Records for the exercise:
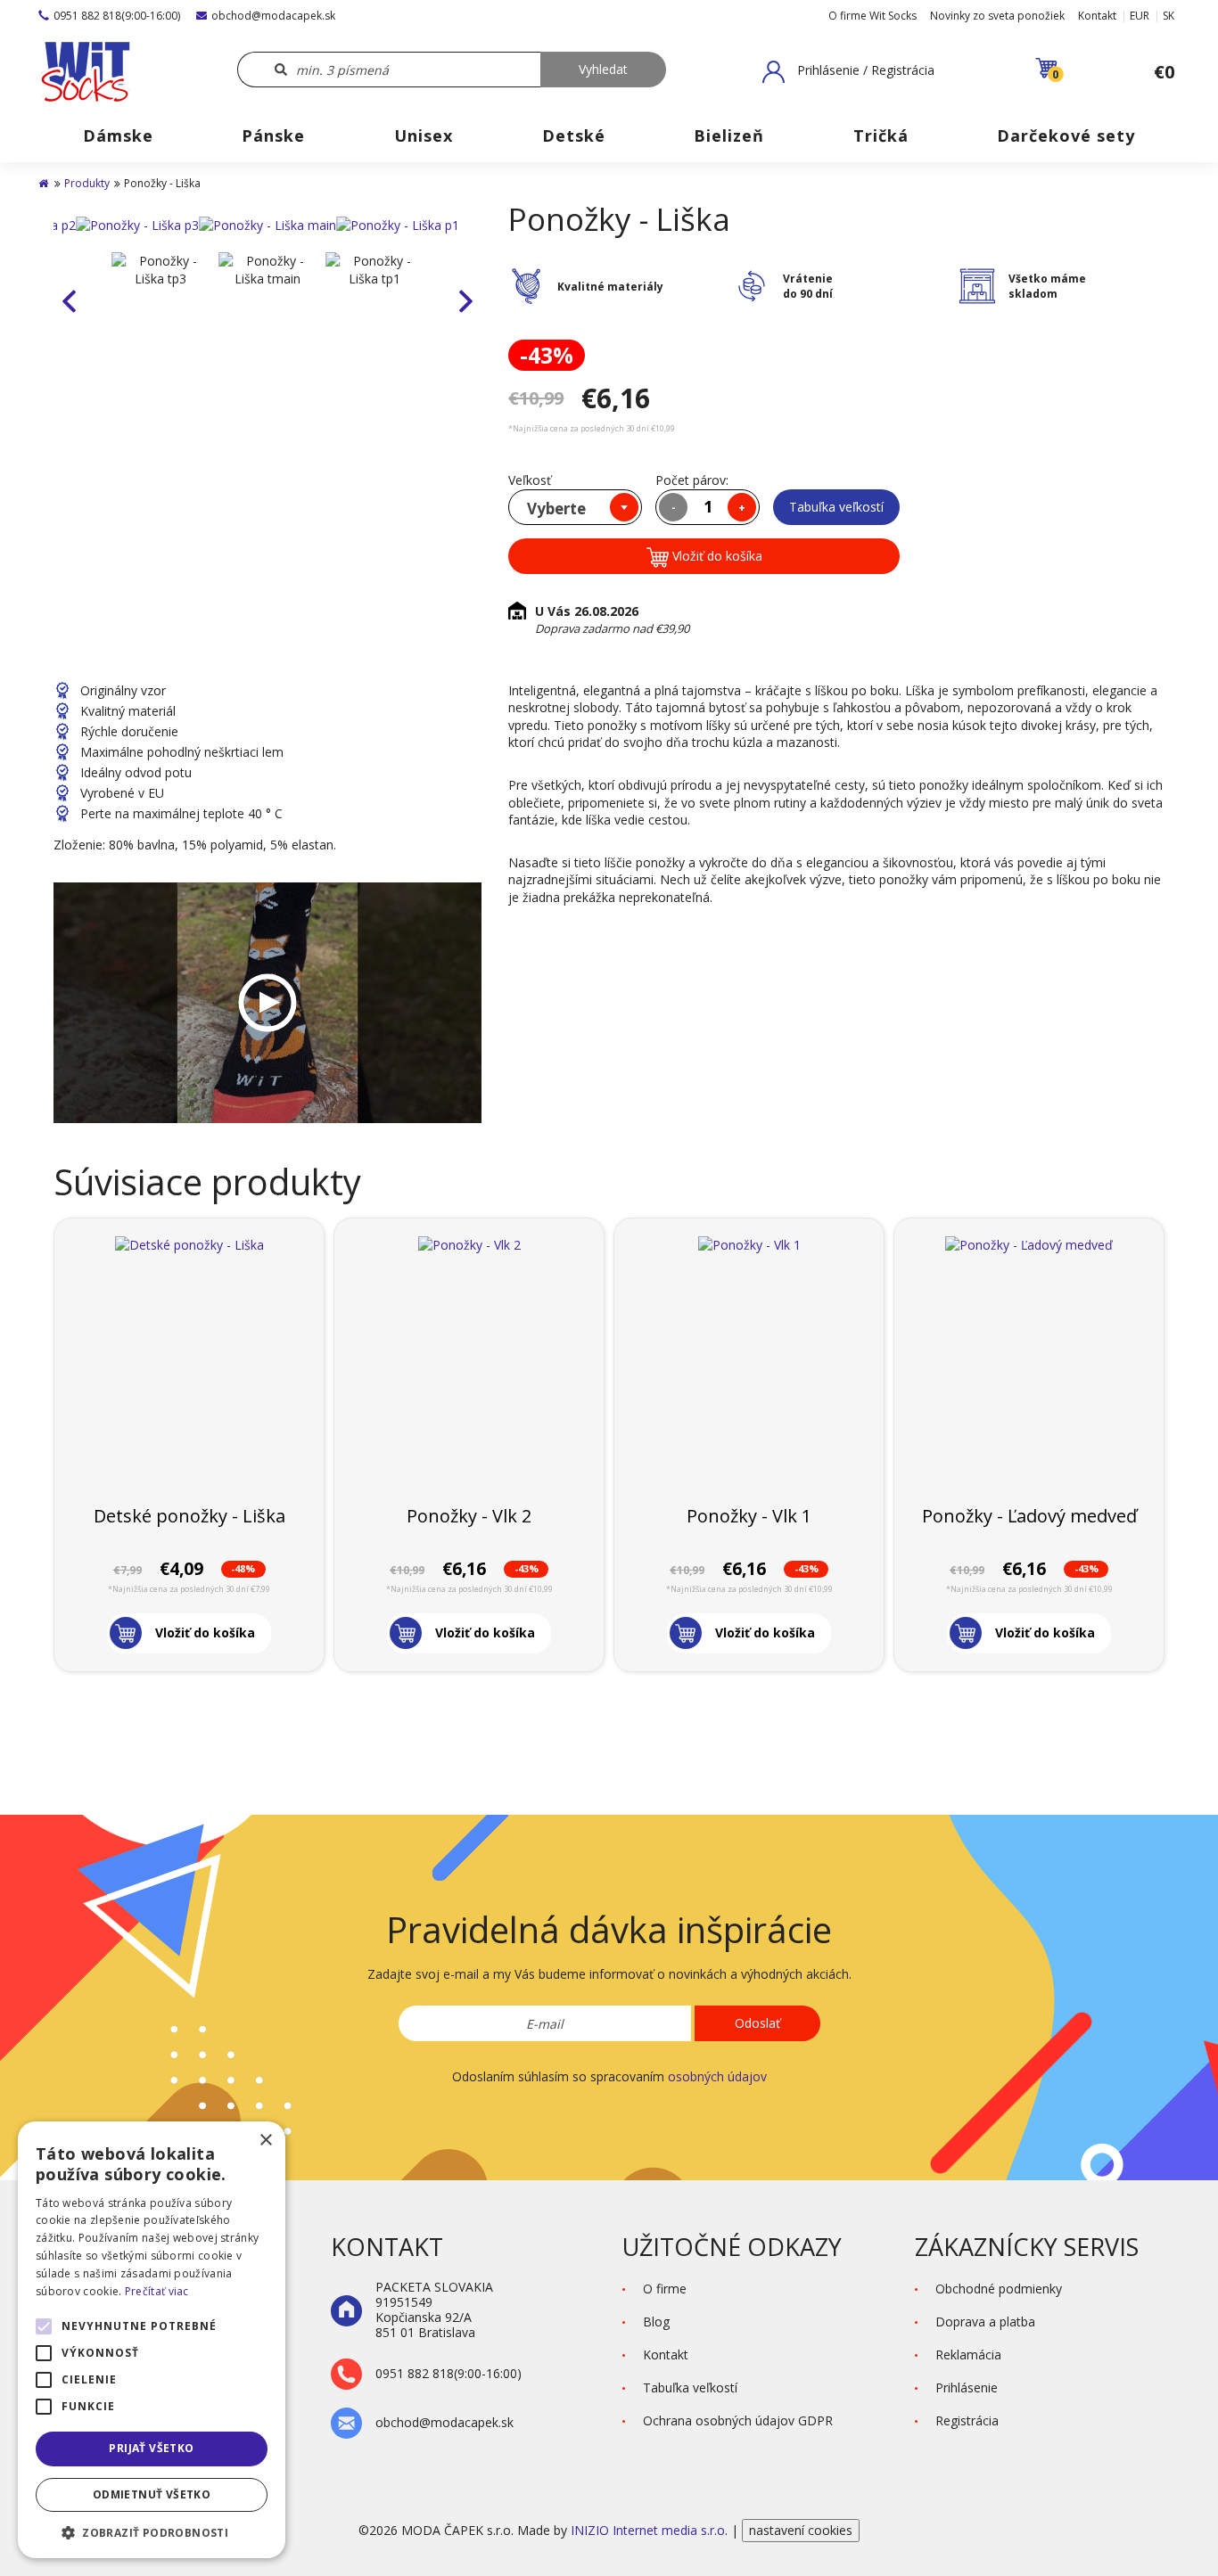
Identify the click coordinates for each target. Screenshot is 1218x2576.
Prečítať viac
--
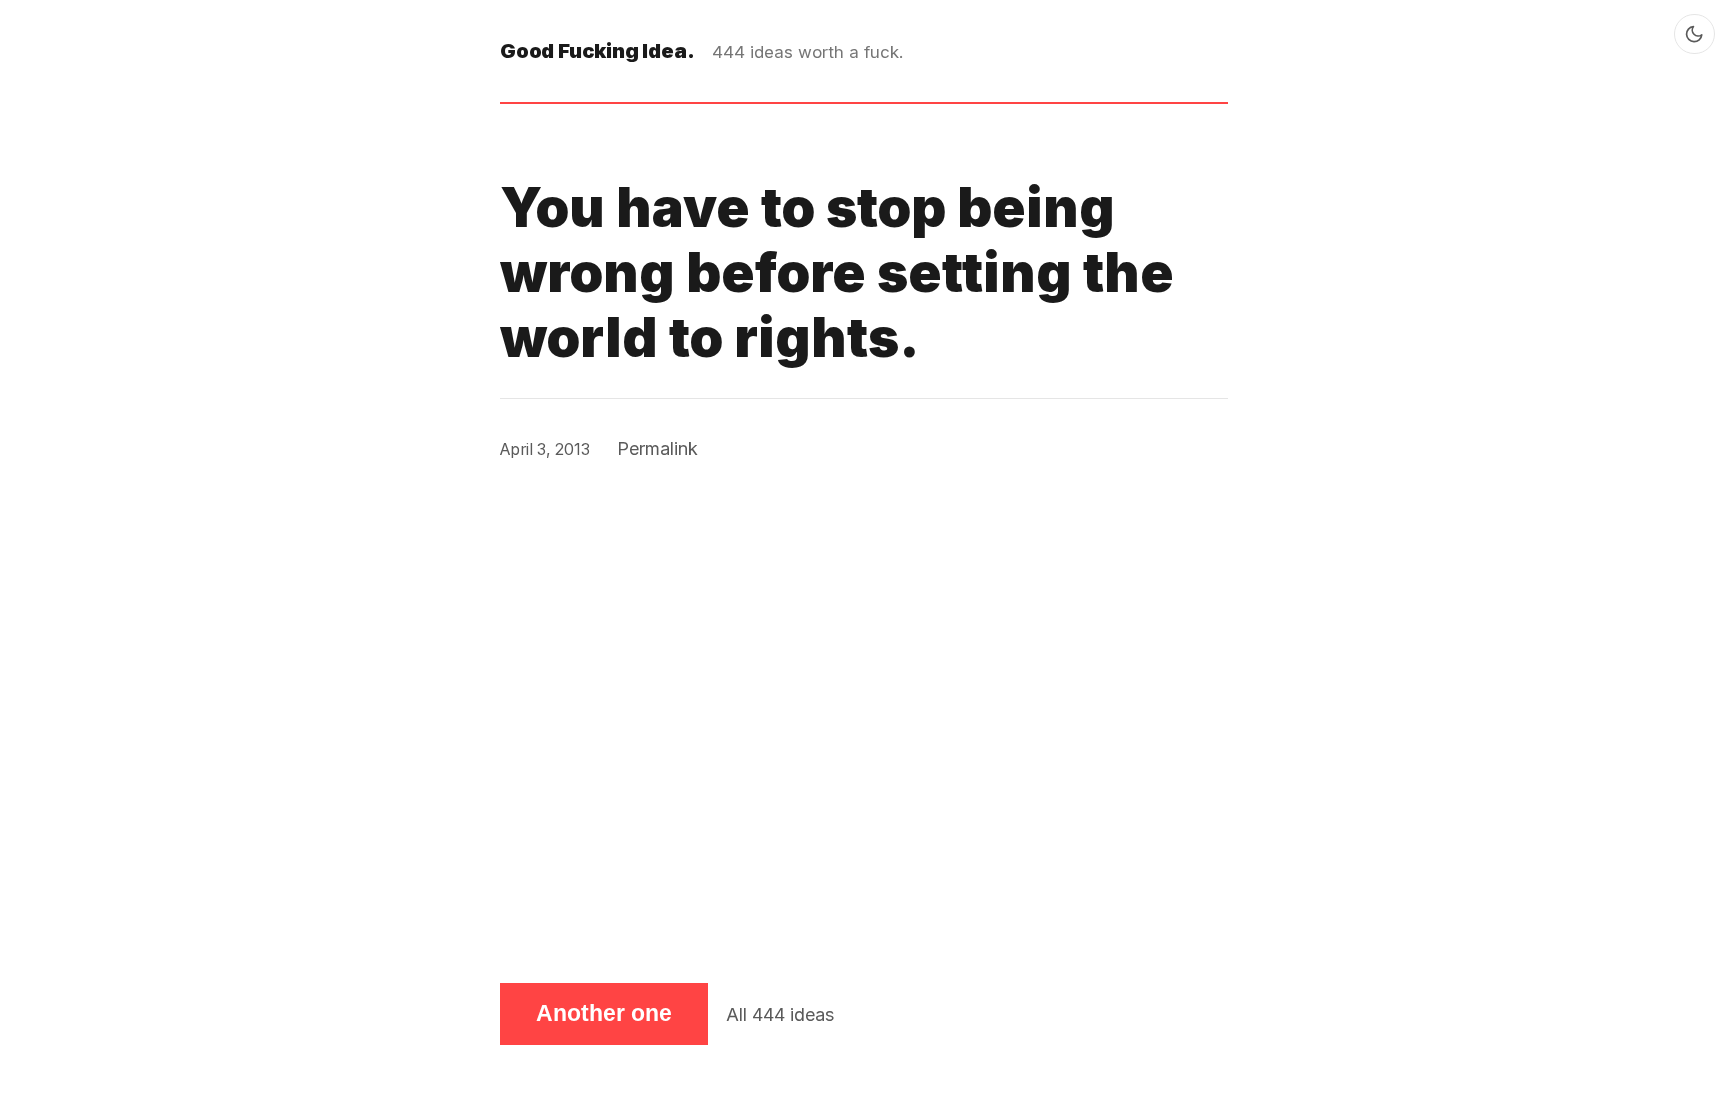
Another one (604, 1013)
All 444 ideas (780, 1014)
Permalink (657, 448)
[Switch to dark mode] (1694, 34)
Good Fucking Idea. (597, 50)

Problem details: Taking the entries above, restate exactly those lines that fall between the line with "All 444 ideas (780, 1014)" and the line with "Good Fucking Idea. (597, 50)", keeping both of those lines too.

Result of this task:
All 444 ideas (780, 1014)
Permalink (657, 448)
[Switch to dark mode] (1694, 34)
Good Fucking Idea. (597, 50)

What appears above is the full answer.